I have square and I have round. Both work. I like the round better.

If you go with a table top press, the thickness is limited to about 1". Any thicker than that and the press doesn't open far enough. 1" works great for me. I also have 2" and 1/4" prototypes.

Let me know what you come up with on the press and we'll go from there.

Also, do you have (or know anyone) with a drill press? I'm sure the holes can be drilled by hand but a drill press makes sure the hole is nice and straight so the cartridge heater fits nice and snug. Although, again, my first one was hand drilled and it was crooked as crap but it worked great. I am SO MUCH NOT a handyman. LOL


----------



## ston-loc (Aug 18, 2017)

Mine cost $424 to build. The press was the most expensive component because I wanted better quality instead of going as cheap as possible. Ordered it and shipped from northern tool


----------



## Hackerman (Aug 18, 2017)

If size was not a factor, I probably would have spent more on a press. There's not a lot of selection in the table-top size. And, that's all I had room for.


----------



## zem (Aug 19, 2017)

I am very interested in getting myself a rosin press and I know I have to DIY. I understand that it must be simple to build but I just need a more detailed instructions than the ones that I have already seen.

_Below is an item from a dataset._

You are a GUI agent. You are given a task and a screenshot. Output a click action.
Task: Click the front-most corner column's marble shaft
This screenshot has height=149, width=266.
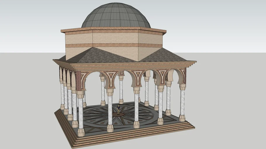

I hope to be able to do it soon.


----------



## RubyRed (Aug 19, 2017)

Please share the Build with us little people


----------



## The Hemp Goddess (Aug 19, 2017)

Let me check out Northern Tool.  I used to buy a fair amount of stuff from there.  Ston-loc, yours is a bench top press, isn't it (as opposed to a floor press)?  I would like a smaller press if possible, so it is somewhat portable.  I anticipate sharing the use of the press with others.  so, I will check out some presses and get back to you all.  

Hackerman, even though I do know people with drill presses, I think I would probably prefer to have it drilled by a machine shop.  I have one close to my place here.  Can't imagine it costing too much.

Zem, I am going to need pretty good instructions too.  So, hopefully this will have enough info by the time I get done.


----------



## ston-loc (Aug 19, 2017)

Yeah, it bench top. It's heavy as hell, but portable enough.

http://m.northerntool.com/products/shop~tools~product_200641793_200641793?adv=false


----------



## The Hemp Goddess (Aug 19, 2017)

Yes, in looking, I see that even the bench top presses are over 100lb, so while they can be moved, they are heavy.  

So, I found this one at Northern Tool:  http://www.northerntool.com/shop/tools/product_200641793_200641793

And this one at harbor Freight:  https://www.harborfreight.com/20-ton-air-hydraulic-shop-press-with-oil-filter-crusher-65330.html

I rather like the looks of these two that I found on E-bay because of their smaller size and probably lighter weight.  Looks like aluminum stock and allthread.  I'm going to go ahead and put one together with a stock bench press, but may try and put together something lighter over the winter.  However using hydraulic bottle jacks, you can only make it so light:  http://www.ebay.com/itm/NEW-4x4-600...e=STRK:MEBIDX:IT&_trksid=p2055119.m1438.l2649

http://www.ebay.com/itm/5-Ton-Hydra...e=STRK:MEBIDX:IT&_trksid=p2055119.m1438.l2649


----------



## 2RedEyes (Aug 19, 2017)

That's a pretty cool looking design there on the first eBay model. I wonder though, if people are extracting rosin with hair straighteners, just how much pressure is really required if you get your heat and timing correctly calibrated. Just curious if something considerably lighter would work well.


----------



## Hackerman (Aug 19, 2017)

A couple things. Mine is 6 tons and seems to be more than adequate. Larger might be better but I can't see how. You can't get any flatter than you are with 6 tons sitting on you. LOL

Also, I would love to have a pressure gauge on mine. You might think about that.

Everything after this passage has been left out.